Any regular node that participates in the network needs to have an operational amount set aside in order to cover for bandwidth fees. This creates a barrier to entry however, we think it's a worthy tradeoff in order to maintain the security and health of the network. It's worth noting that any decentralized platform will have similar requirements and limitations. Bellow, we'll list some potential ways to workaround this in Codex.

Subsidies or airdrops

Any application migrating or being built for a decentralized platform requires some operational capital to participate. Many projects workaround this by initially subsidizing potential users with small portions of their token. This are usually known as airdrops. Codex can use a similar technique to allow first adopters to begin participating in the network.

Tit-for-tat settlements

Many interactions in the network will be long lived, this allows two nodes to exchange in a tit-for-tat manner. It works like this, a long lived payment channel is opened and nodes freely exchange chunks regardless of which way the balance tilts. The channel can only be closed when both parties agree (this is always true, regardless of how long the channel has been open). The node that is currently in debt will need to add funds to the channel or keep providing the other peer with chunks until the debt is repaid. The channel is closed only when the debt is completely settled or the counter party forgoes it. We expect that nodes resort to tit-for-tat often, thus alleviating the need to constantly "top up" the node's balance.

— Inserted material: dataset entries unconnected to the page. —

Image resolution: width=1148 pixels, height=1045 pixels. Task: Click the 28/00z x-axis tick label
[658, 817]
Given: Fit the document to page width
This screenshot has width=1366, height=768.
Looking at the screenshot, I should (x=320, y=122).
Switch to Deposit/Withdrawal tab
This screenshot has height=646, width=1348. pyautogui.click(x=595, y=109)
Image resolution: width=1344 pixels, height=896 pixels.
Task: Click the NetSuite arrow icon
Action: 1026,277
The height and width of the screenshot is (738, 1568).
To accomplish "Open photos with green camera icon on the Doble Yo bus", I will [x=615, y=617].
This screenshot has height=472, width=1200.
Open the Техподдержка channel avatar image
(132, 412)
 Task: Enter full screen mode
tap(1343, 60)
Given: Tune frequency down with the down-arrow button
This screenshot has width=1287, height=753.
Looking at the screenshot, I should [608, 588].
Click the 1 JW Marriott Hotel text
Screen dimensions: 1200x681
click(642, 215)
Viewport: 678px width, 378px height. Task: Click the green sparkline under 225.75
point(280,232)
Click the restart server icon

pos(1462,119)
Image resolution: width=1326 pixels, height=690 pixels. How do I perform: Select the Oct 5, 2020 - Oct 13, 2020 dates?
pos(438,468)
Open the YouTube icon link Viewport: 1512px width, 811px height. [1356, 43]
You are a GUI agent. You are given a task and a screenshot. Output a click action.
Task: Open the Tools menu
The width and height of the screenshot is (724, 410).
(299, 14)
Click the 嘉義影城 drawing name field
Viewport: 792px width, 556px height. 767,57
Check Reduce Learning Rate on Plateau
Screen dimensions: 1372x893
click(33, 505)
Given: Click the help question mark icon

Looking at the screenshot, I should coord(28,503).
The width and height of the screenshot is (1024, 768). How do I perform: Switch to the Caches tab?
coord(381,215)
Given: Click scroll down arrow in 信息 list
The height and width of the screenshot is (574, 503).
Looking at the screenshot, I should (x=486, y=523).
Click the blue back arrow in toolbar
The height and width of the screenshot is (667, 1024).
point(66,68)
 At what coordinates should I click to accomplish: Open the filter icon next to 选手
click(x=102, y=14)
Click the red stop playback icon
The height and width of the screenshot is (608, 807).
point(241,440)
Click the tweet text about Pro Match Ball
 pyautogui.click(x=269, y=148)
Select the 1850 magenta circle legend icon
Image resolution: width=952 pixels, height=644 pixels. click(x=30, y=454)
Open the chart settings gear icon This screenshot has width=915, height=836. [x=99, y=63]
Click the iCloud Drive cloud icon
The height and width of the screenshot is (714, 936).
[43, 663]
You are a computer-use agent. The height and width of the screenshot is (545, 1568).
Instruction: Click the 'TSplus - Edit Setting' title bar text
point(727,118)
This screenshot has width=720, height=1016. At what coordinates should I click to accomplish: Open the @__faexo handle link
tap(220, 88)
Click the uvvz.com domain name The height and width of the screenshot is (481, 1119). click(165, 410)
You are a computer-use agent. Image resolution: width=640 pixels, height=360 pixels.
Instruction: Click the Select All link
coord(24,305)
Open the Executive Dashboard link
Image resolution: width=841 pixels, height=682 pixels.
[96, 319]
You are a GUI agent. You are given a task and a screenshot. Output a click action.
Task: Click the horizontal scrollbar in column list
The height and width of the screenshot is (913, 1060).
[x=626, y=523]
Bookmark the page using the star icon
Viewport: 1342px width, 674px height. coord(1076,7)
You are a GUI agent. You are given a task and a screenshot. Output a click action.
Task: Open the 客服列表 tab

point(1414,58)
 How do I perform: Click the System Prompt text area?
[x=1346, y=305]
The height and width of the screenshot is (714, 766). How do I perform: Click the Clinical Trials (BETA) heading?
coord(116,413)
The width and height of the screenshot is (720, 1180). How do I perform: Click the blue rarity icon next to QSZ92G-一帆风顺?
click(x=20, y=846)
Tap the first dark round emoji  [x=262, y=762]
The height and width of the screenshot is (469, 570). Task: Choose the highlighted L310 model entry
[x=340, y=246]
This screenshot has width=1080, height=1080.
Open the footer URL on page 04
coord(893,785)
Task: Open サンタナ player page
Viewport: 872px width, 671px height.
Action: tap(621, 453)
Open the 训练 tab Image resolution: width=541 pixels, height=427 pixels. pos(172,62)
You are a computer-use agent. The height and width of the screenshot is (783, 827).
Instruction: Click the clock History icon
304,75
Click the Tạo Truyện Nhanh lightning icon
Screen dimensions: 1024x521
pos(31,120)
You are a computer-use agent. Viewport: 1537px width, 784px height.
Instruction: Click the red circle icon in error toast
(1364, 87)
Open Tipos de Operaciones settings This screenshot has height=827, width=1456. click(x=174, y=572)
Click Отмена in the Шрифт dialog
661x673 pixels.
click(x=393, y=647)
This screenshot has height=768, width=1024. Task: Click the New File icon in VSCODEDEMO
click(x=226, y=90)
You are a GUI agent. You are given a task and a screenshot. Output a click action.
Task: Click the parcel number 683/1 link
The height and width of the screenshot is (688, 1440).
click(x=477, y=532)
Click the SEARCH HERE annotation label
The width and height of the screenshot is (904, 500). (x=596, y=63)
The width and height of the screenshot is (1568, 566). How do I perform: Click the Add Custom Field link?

Ephemeral or Caching nodes

Storing nodes need to be constantly online in order to earn fees on storage contracts and respond to probing requests. If a node is overwhelmed and unable to serve requests, it can miss a verification window or a verifier requesting random chunks, both of which lead to penalties. In this cases, rational storage nodes can lower the price per chunk to allow other nodes to share the load. In many cases they might forgo bandwidth fees for some period of time, which allows newly joining or underfunded nodes to become caching nodes and earn bandwidth fees.

Adaptive nodes

Many mobile devices follow well established patterns of usage. Phones often switch from mobile data to WiFi and back; and are either on the go or plugged in the wall, charging. This devices can operate mostly as a consumer when on the go, but switch to a caching node when bandwidth and power aren't a limitation. This will offset all or most of the nodes consumed bandwidth during the day.

Opportunistic providing

A node might not have a chunk itself, but it might be connected to another node that does, in that case it might choose to advertise the chunk to the requesting node but charge a small premium in order to cover it's expenses and make a small profit on top. This is called "opportunistic providing".

Note that this emulates forwarding but without incuring in complexity with payments tracking accross many hops. Payments at each hop are still settled 1:1.

Altruistic nodes

Any node can choose to provide services for free. Nodes can store and share arbitrary data at will without charging any fees.

Closing Notes

To summarize, Codex attempts to "untie the knot" of incentivized storage and allow many existing and future application to be built in a distributed manner. We're building Codex to be reliable and predictable p2p storage infrastructure that will allow for many business and casual use cases. We accomplish data persistence and availability by introducing robust PoDP proofs which we supplement with error correction techniques. We use robust PoR schemes to prevent blackmailing and data withholding attacks and guarantee data is always retrievable. We provide reasonable workarounds to the "zero entry" problem without compromising the network's security.

Hopefully, this overview has clarified what Codex is and what its main value proposition.